Потому что кол уже заставлял его подняться с пола. Хотя желудок у Снайпа был пустой, его все рвало и рвало; он пытался очистить горло от едкой жидкости. Открыв глаза, он обнаружил, что почти ослеп. Белая пелена стояла перед глазами. Но даже сквозь нее он смог разглядеть, как волосы постепенно сходят с его тела. И в следующий миг на него обрушилась мощная струя из шланга, ее ледяной напор воспринимался как благо, во всяком случае первые несколько секунд, пока она освежала ожог. Но очень скоро она и сама стала обжигающей. Рубщик целенаправленно бил по самым уязвимым частям тела, заставляя его корчиться от боли. Снайп содрогнулся, когда увидел, что с ним стало.
Его волосы, все до одного, выпали.
Шанти наблюдал за быком сквозь щель в воротах стойла. Бык лежал на боку, свернувшись кольцом, и был похож на ребенка-гиганта. Поразительно, думал Шанти, насколько они разные — спящие и бодрствующие. Бык имел номер 792, который значился на синем клейме, закрепленном на мягком участке ноги между ахиллесовым сухожилием и таранной костью. Крепежные болты для клейма были из нержавеющей стали и полсантиметра толщиной. Снять их было не под силу Избранным, а вот скотник мог это сделать запросто с помощью специальных щипцов. Новорожденных клеймили в первые дни жизни, чтобы они успели забыть боль. Как только заживали следы проколов, на клеймо наносили цифры и цветовые коды в зависимости от дальнейшего предназначения животного.
СИНИЙ-792 был призовым быком.

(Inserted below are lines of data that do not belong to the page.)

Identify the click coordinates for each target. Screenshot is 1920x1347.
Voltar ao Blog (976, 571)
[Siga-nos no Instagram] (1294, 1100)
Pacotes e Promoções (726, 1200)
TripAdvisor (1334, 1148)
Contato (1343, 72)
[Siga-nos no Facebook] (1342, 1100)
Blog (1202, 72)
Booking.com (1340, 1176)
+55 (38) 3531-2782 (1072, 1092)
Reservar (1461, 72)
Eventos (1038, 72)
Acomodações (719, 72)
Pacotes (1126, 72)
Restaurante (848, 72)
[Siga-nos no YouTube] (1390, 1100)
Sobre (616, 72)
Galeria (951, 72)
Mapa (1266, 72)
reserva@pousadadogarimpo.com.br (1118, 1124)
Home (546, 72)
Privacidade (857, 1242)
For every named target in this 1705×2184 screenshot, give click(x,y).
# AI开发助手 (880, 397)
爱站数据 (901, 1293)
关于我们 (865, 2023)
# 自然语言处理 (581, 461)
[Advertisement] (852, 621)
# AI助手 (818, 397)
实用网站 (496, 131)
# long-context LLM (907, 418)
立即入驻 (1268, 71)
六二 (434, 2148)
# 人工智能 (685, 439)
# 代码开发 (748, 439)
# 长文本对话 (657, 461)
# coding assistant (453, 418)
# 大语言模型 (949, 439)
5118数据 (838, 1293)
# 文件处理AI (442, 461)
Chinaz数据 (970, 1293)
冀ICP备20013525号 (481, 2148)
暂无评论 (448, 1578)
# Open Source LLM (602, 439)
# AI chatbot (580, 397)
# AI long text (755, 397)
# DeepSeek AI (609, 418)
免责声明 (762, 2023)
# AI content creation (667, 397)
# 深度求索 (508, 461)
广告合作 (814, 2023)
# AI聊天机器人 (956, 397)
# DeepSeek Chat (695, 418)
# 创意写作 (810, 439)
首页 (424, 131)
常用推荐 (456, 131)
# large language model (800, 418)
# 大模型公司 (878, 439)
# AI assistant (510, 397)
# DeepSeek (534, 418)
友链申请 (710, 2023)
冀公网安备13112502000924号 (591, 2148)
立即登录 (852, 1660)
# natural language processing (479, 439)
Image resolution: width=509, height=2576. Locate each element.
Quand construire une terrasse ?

Его гены за несколько лет создали сотни, возможно и тысячи, телят, а отборные бычки из его потомства продолжали его дело и осеменяли стадо, продлевая ему жизнь. Шанти узнавал всех потомков СИНЕГО-792. Они не выделялись своей красотой, эти крепкие, мускулистые, ширококостные животные. Зато с легкостью преодолевали болезни и эпидемии, выносили холодную и суровую жизнь стада. Они исправно выполняли свою миссию. У всех них были голубые глаза и круглые лица. У большинства был отцовский разбухший нос в форме луковицы. Потомство СИНЕГО-792 было и в молочном стаде, и в мясном, в загонах для быков и в телячьих яслях. Только быкам и молочным коровам была предназначена столь долгая жизнь, как у СИНЕГО-792, и только элитные бычки могли рассчитывать на такое роскошное и многолетнее существование.